John C. Lowe (F. Guthrie Gordon, III; Lowe & Gordon, on brief), for plaintiff in error.
Robert E. Shepherd, Jr., Assistant Attorney General (Andrew P. Miller, Attorney General; Sam D. Eggleston, Jr., Commonwealth's Attorney for Nelson County, on brief), for defendants in error.
COCHRAN
COCHRAN, J., delivered the opinion of the court.
This appeal presents for our determination the novel question whether a man accused of a criminal offense has standing to challenge the systematic exclusion of women from the jury process. The matter comes before us in a habeas corpus proceeding. *633
Fred William Quick, Jr. was convicted on April 14, 1970, of breaking and entering and petit larceny and was sentenced to confinement for one year and for twelve months, respectively, the sentences to run consecutively.
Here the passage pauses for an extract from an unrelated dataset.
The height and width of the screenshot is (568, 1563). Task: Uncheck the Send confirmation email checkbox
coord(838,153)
We refused to grant him a writ of error by order entered June 15, 1971. Quick's petition for a writ of certiorari was denied by order of the United States Supreme Court of April 3, 1972. His petition for a writ of habeas corpus, in which for the first time he alleged, among other things, discriminatory exclusion of women from jury service in violation of his rights under the Fifth, Sixth and Fourteenth Amendments to the United States Constitution and under Article I, Section Eight of the Virginia Constitution (1971), was denied and dismissed by order of the trial court entered October 19, 1972, to which we granted him a writ of error.
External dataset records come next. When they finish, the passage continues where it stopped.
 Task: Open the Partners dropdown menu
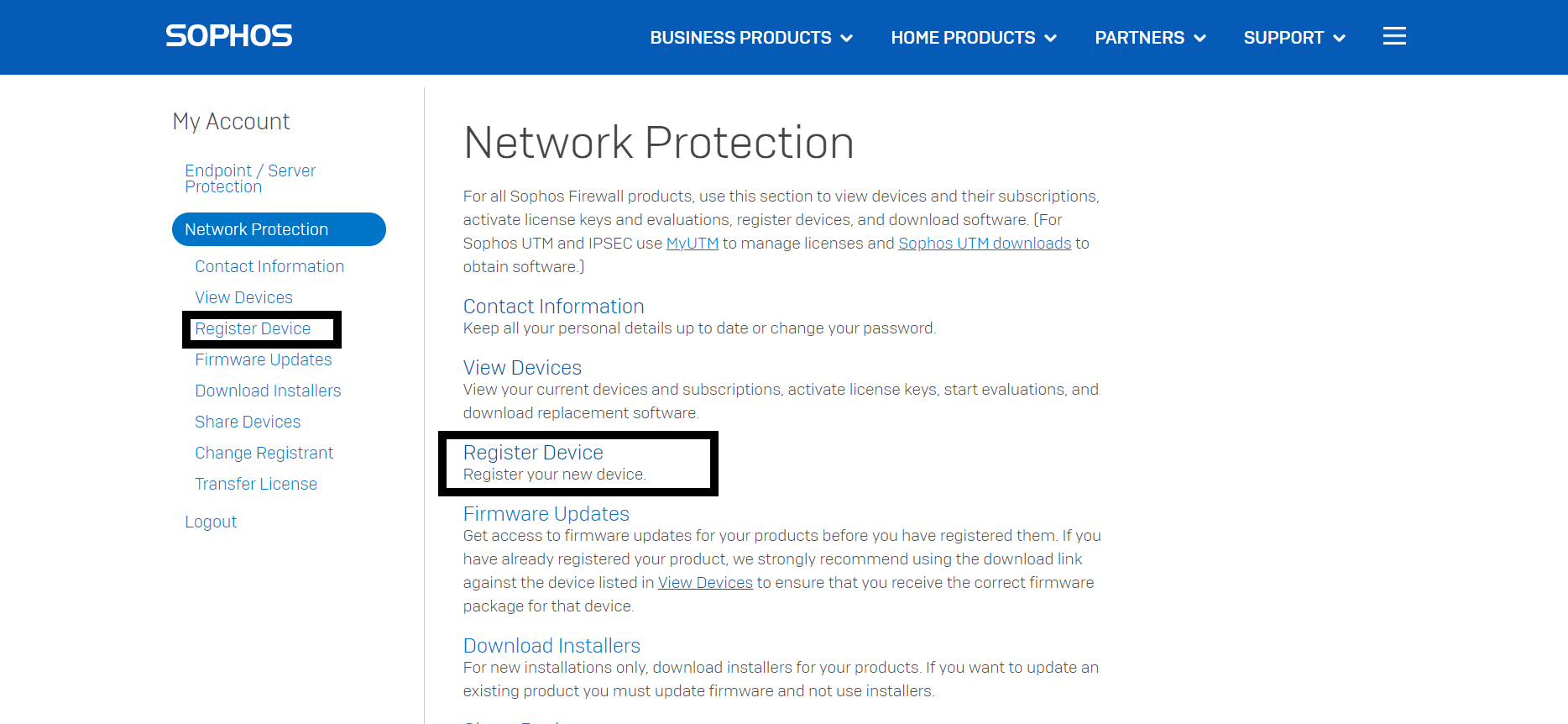click(x=1150, y=38)

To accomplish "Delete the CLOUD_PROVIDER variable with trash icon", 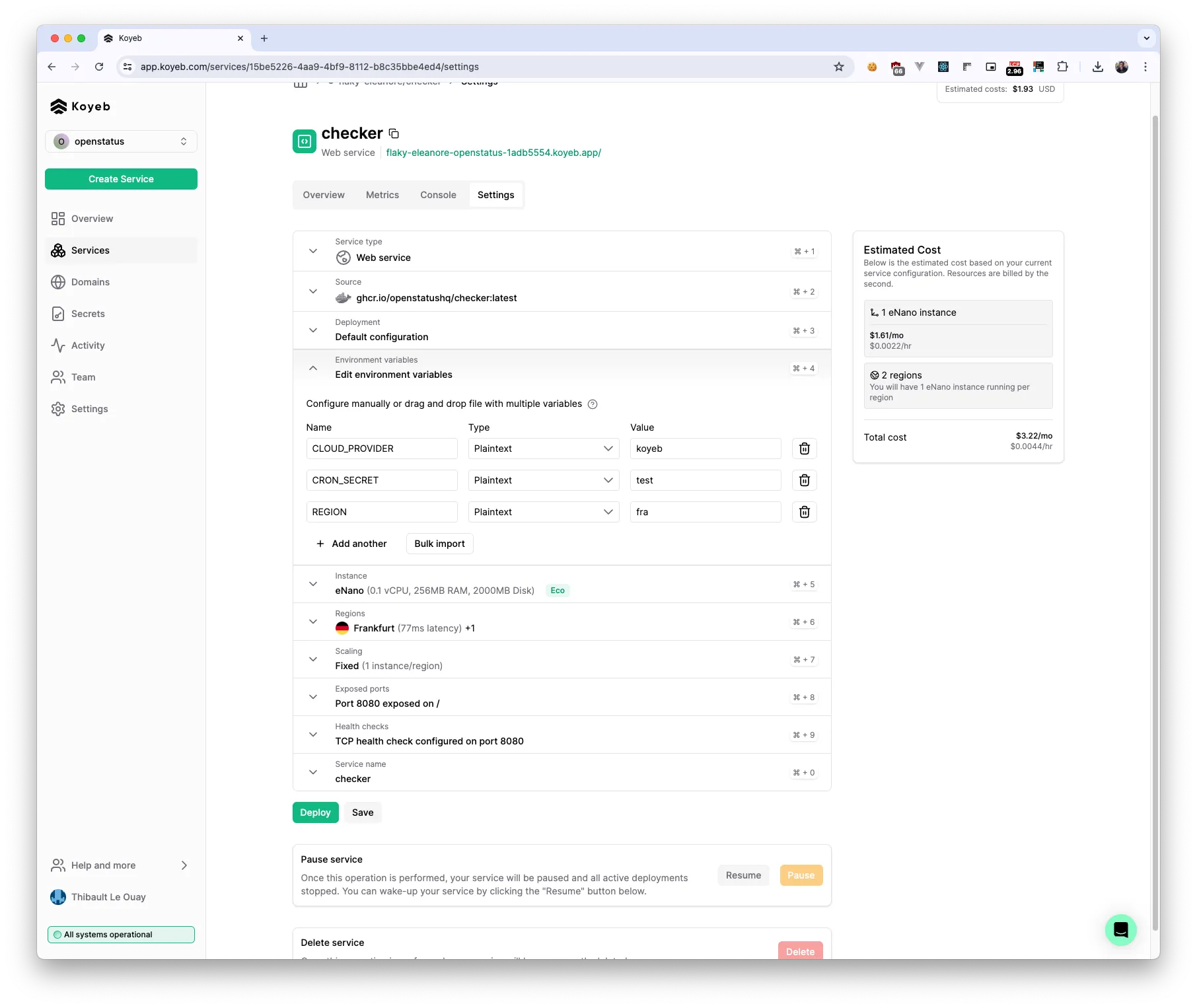I will click(804, 449).
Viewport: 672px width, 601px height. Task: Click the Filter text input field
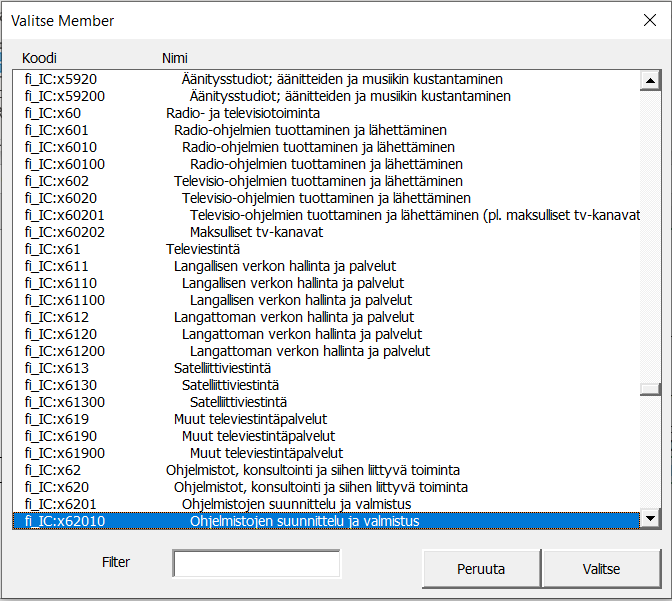[256, 564]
Assuming, without deciding, that Quick's allegations of systematic exclusion of women from jury service in Nelson County are supported by the evidence, we must first determine whether the trial court ruled correctly that Quick has no standing to object.
For many years it has been generally held that a criminal defendant in a state prosecution has no standing to object on constitutional grounds to exclusion from the jury of a class to which he does not belong. Fay New York, 332 U.S. 261, 287 (1947); see also Alexander Louisiana, 405 U.S. 625, 633 (1972). The exclusion of women from federal juries has been invalidated, however, by the Supreme Court in the exercise of its supervisory power over the administration of justice in the federal courts. Ballard United States, 329 U.S. 187, 193 (1946). See also Thiel Southern Pacific Company, 328 U.S. 217, 225 (1946), where, on the same basis, the systematic exclusion of daily wage earners from a federal jury was invalidated.
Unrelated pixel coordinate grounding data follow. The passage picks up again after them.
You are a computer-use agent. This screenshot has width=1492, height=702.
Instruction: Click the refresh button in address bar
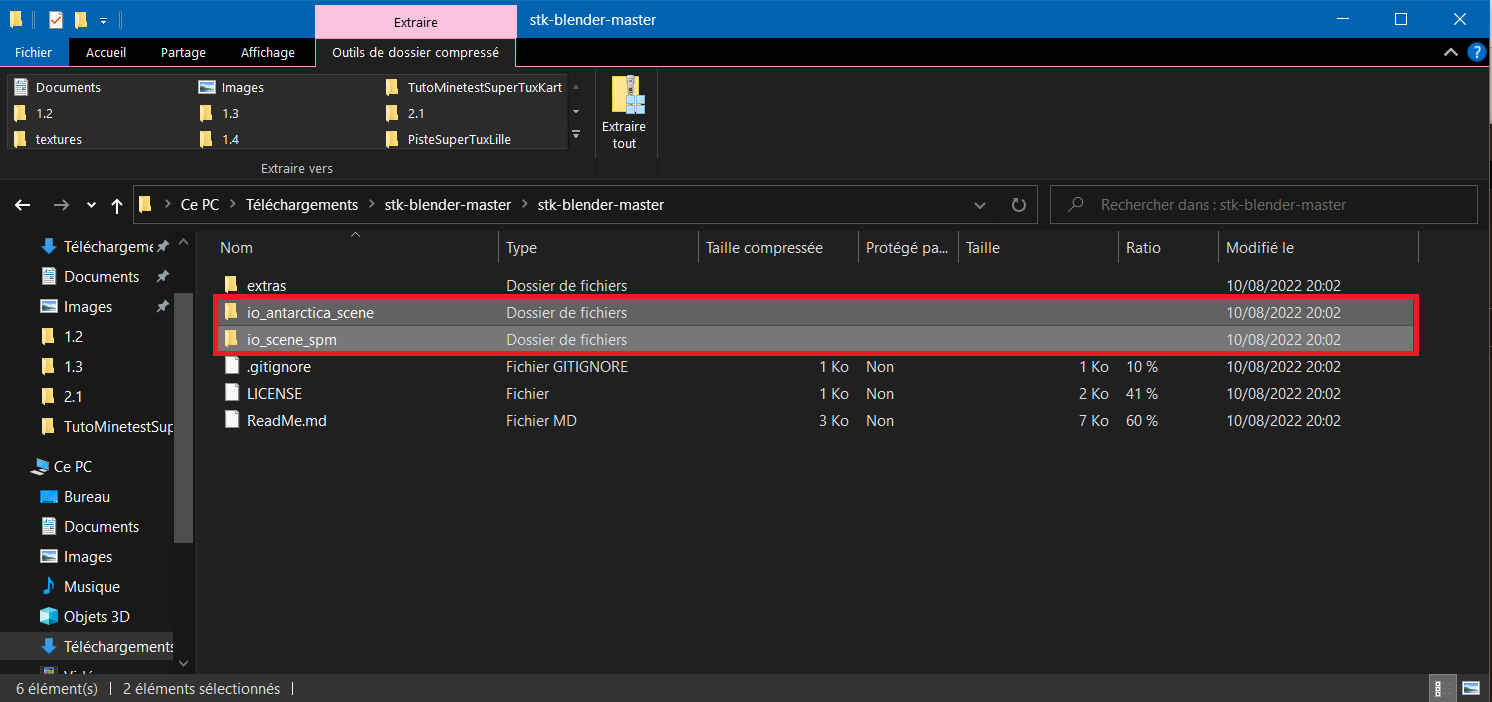coord(1018,205)
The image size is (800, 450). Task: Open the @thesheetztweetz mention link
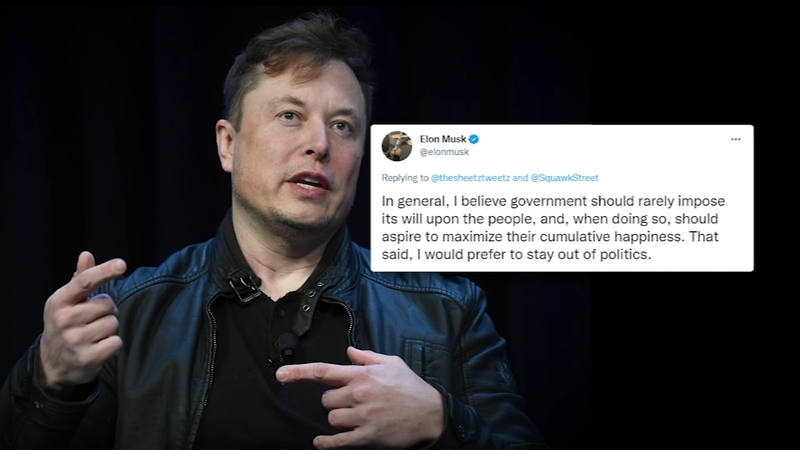pos(470,178)
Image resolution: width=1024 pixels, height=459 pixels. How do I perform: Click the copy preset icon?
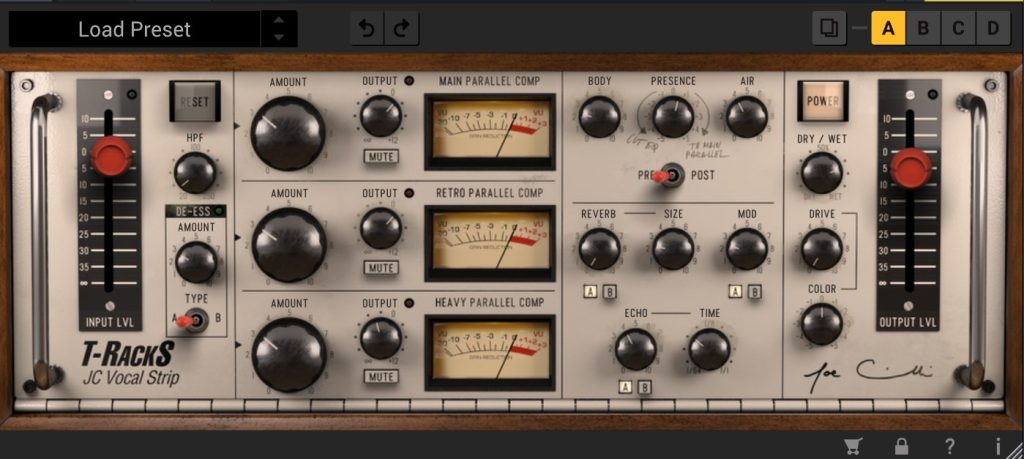pos(828,28)
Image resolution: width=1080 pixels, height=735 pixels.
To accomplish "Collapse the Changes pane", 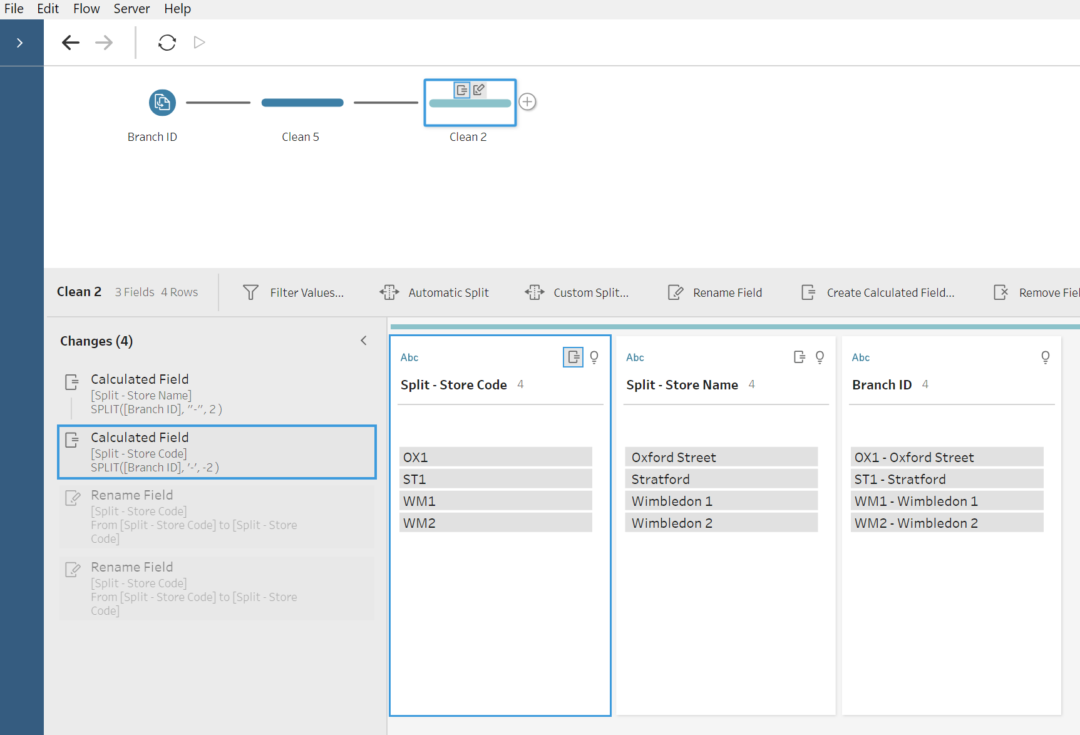I will tap(363, 340).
Quick, relying on Peters Kiff, 407 U.S. 493 (1972), maintains that the Supreme Court has now accorded standing to a criminal defendant in a state court to object to the systematic exclusion from jury service of any identifiable group, whether or not he belongs to the group. We do not agree. Quick's contention is based upon dicta in the opinion of Mr. Justice Marshall in which only two other justices concurred. The judgment of the Supreme Court in
Peters Kiff was that a white defendant in a state court had standing to object to the systematic exclusion of black jurors. But Mr. Justice White, in a separate opinion in which two other justices joined, concurred in the result on the ground that it would implement the statutory prohibition against racial discrimination in jury selection *634 found in 18 U.S.C. | 243. Mr. Chief Justice Burger and two other justices dissented.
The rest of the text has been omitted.